Problem to work on
Retype the tail of the data exactly, starting at the line containing "You are a GUI" and stopping at the last line.

════

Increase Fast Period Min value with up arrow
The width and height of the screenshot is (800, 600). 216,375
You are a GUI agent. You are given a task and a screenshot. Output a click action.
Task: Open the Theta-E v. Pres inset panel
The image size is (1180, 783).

════

Response area
You are a GUI agent. You are given a task and a screenshot. Output a click action.
Task: Open the Theta-E v. Pres inset panel
The image size is (1180, 783).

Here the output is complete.